『源氏物語』の作者、紫式部を主人公にした『光る君へ』。NHK大河ドラマでは、初めて平安中期の貴族社会を舞台に選び、注目されている。第16回「華の影」では、関白の藤原道隆は息子の伊周(これちか)や隆家を出世させながら、ますます独裁的な政治を行うようになる。一方で、都では疫病が拡大し、人々に容赦なく襲いかかることになり……。今回の見どころについて、『偉人名言迷言事典』など紫式部を取り上げた著作もある、偉人研究家の真山知幸氏が解説する。(JBpress編集部)
拡大する感染症の前に無策の藤原道隆
父・兼家の死後、摂政・関白となった藤原道隆は独裁を振るい、周囲の反対を押し切って、娘の定子を中宮にした。それと同時に、自分の息子たちを強引に出世させるなど、好き放題振る舞った。
「我が世の春」とはまさにこのことだが、そんな道隆をもってしても、どうにもできなかったことがある。感染症の爆発的な流行だ。

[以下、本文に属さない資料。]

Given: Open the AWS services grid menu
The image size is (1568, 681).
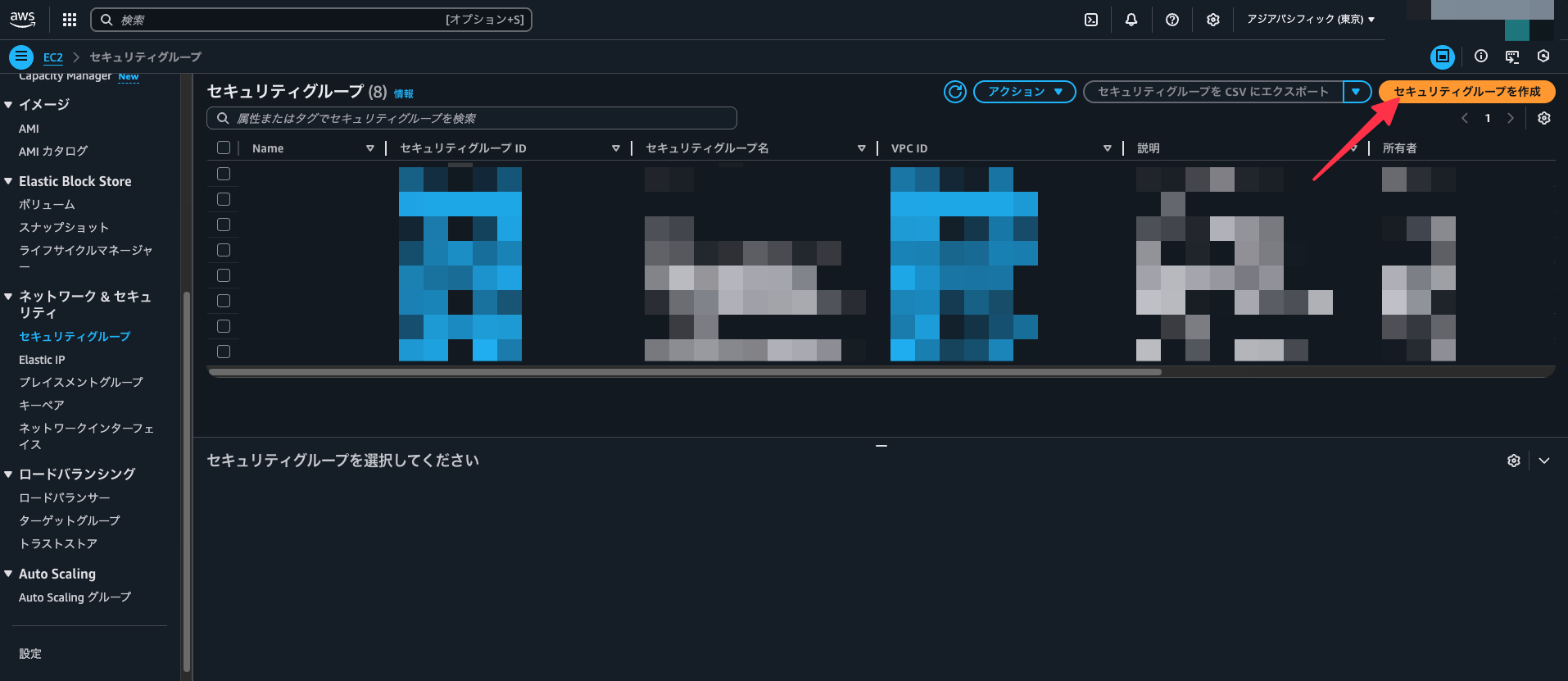Looking at the screenshot, I should click(x=70, y=20).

正暦4(993)年ごろから、疱瘡(天然痘)が九州で拡大し始めて、翌年には全国的に拡大。路上に死者がゴロゴロと転がっており、検非違使が下級役人である看督長(かどのおさ)に命じて、堀の水の中にあふれた死体をかき流さなければならないような状態だった。
今回のドラマでは、平安時代に起きた悲惨なパンデミックがリアルに描写された。そんな中、井浦新演じる藤原道隆は「疫病は自然に収まる」と、まるで感染対策を行おうとしない。柄本佑演じる藤原道長は、そんな放漫な兄に見切りをつけて、悲田院へと様子を見に行く。悲田院とは、身寄りのない貧窮の病人や老人を収容する救護施設のことだ。

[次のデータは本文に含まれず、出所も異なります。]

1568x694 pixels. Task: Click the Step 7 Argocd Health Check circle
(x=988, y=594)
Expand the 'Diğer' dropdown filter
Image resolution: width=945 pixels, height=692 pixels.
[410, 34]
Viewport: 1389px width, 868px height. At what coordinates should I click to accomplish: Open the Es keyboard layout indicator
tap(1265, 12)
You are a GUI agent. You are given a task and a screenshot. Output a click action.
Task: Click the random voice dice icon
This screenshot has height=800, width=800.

そこでは、まひろとの思わぬ再会が待っていたが、感染者の看病に追われていたまひろは、道長とぶつかった拍子に意識を失ってしまい……。
ナイチンゲールをほうふつさせるまひろの献身的な看病とは対照的に、何一つ対策を講じない道隆には、視聴者も怒りを覚えたことだろう。
ドラマ上だけではなく、実際の道隆も何ら有効な対策を行うことはなかったようだ。やったことといえば、鎮護国家を祈願する仁王会(におうえ)を臨時に開いたり、神に幣帛(へいはく:神前に奉献するものの総称)を捧げる「奉幣」を行ったりした他、せいぜい読経をあげたり、大赦(たいしゃ)を行ったくらいである。大赦とは、国家に吉凶があったときに有罪判決を無効にすること。言うまでもなく、感染症の拡大を防ぐ手だてになるはずもない。

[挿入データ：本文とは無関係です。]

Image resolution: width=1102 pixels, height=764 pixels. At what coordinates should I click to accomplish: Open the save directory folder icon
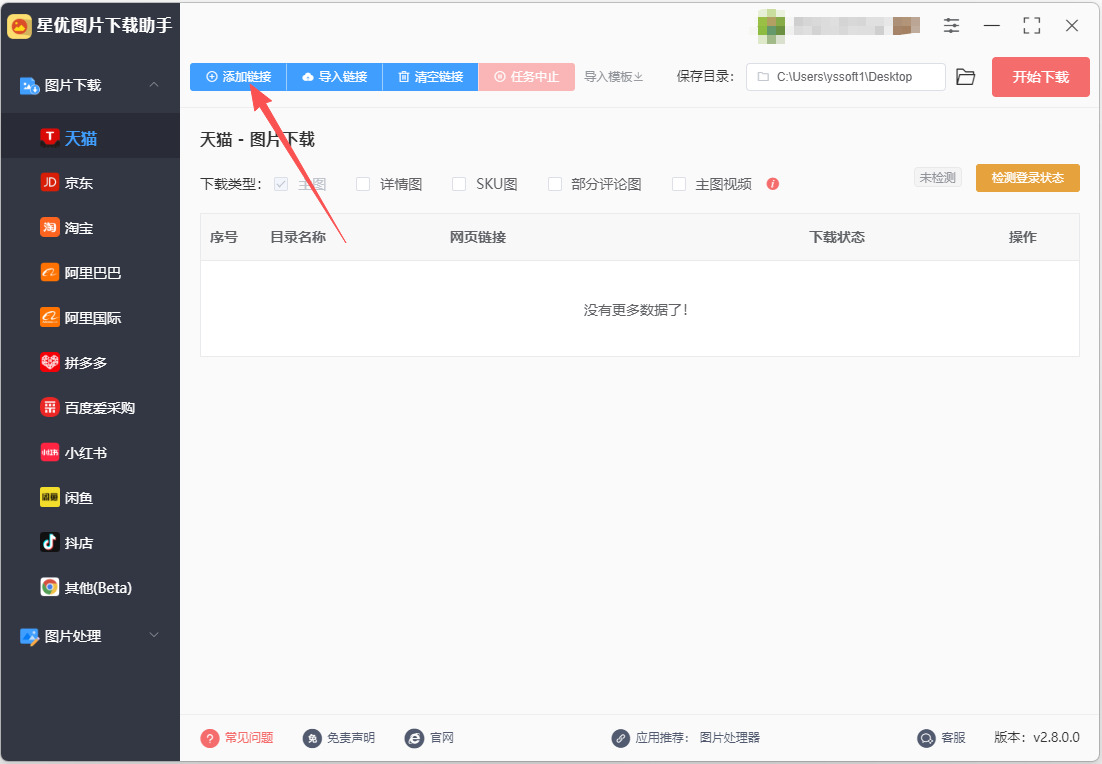coord(966,77)
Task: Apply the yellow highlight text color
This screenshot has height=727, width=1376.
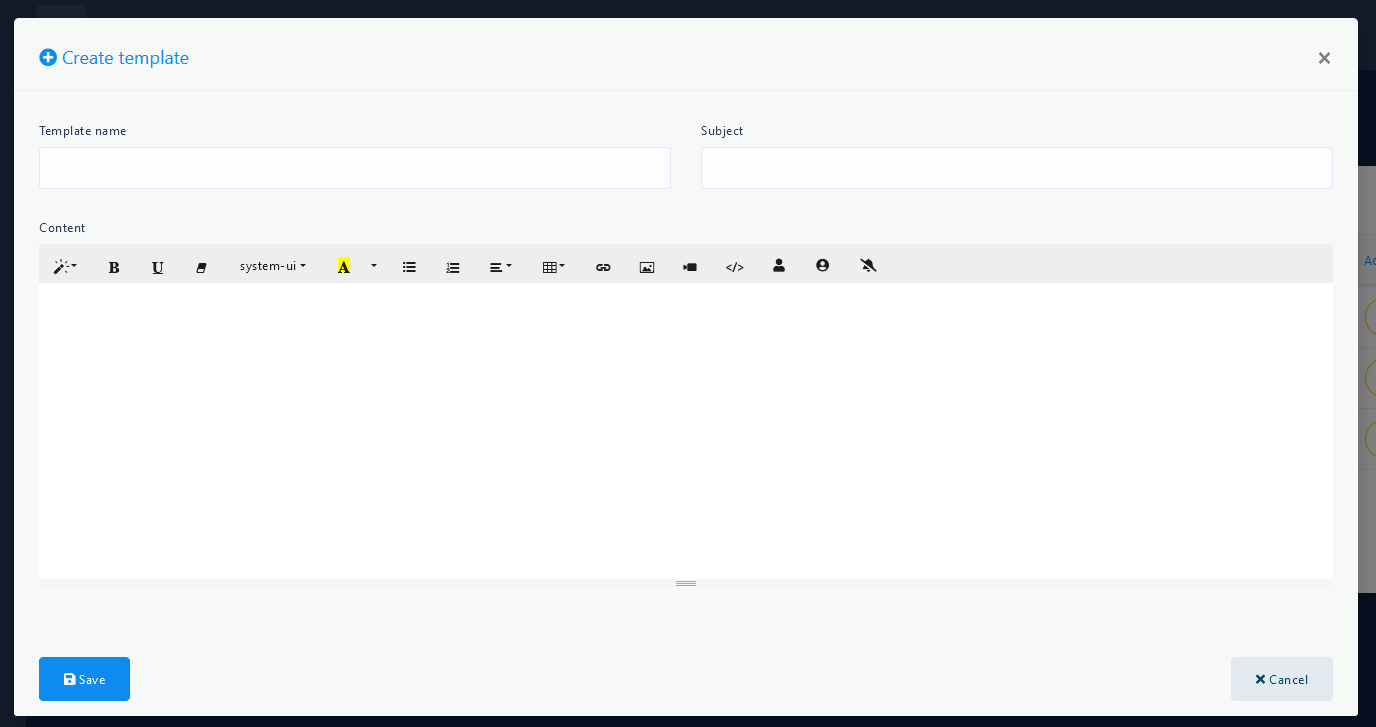Action: (x=343, y=266)
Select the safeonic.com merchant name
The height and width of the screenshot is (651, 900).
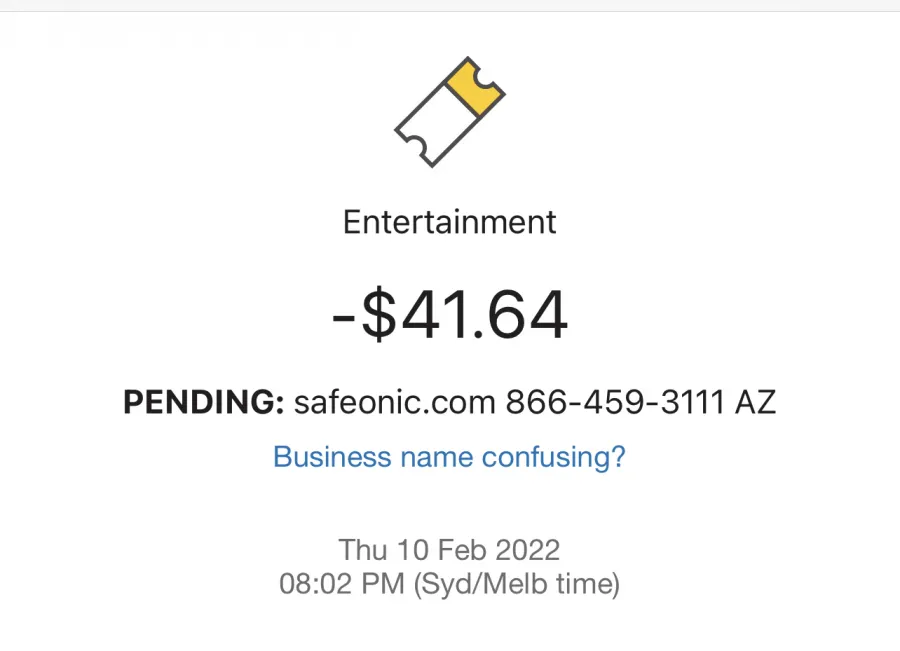pyautogui.click(x=394, y=401)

有事に政治が機能せず、極めて不安定な状況に陥ると、民衆の間でデマが広がるのはいつの時代も同じ。このときには「平安京の油小路から西に位置する小井戸の水を飲めば、疾病を免れる」というデマが広がった。こぞって都の人々が、すでに枯れている井戸の水をくみに集まっている。
また、ドラマではユースケ・サンタマリア演じる安倍晴明が、DAIKI演じる従者の須麻流(すまる)に「門を閉めろ。今から誰も外に出てはならぬし、入れてもならぬ」と命じ、「今宵、疫神が通るぞ。疫病の神、疫神だ」と警戒する場面があった。実際にも「疫神が横行する」という噂が広がり、公卿から市民まで誰もが門を閉じて外出しなかったという。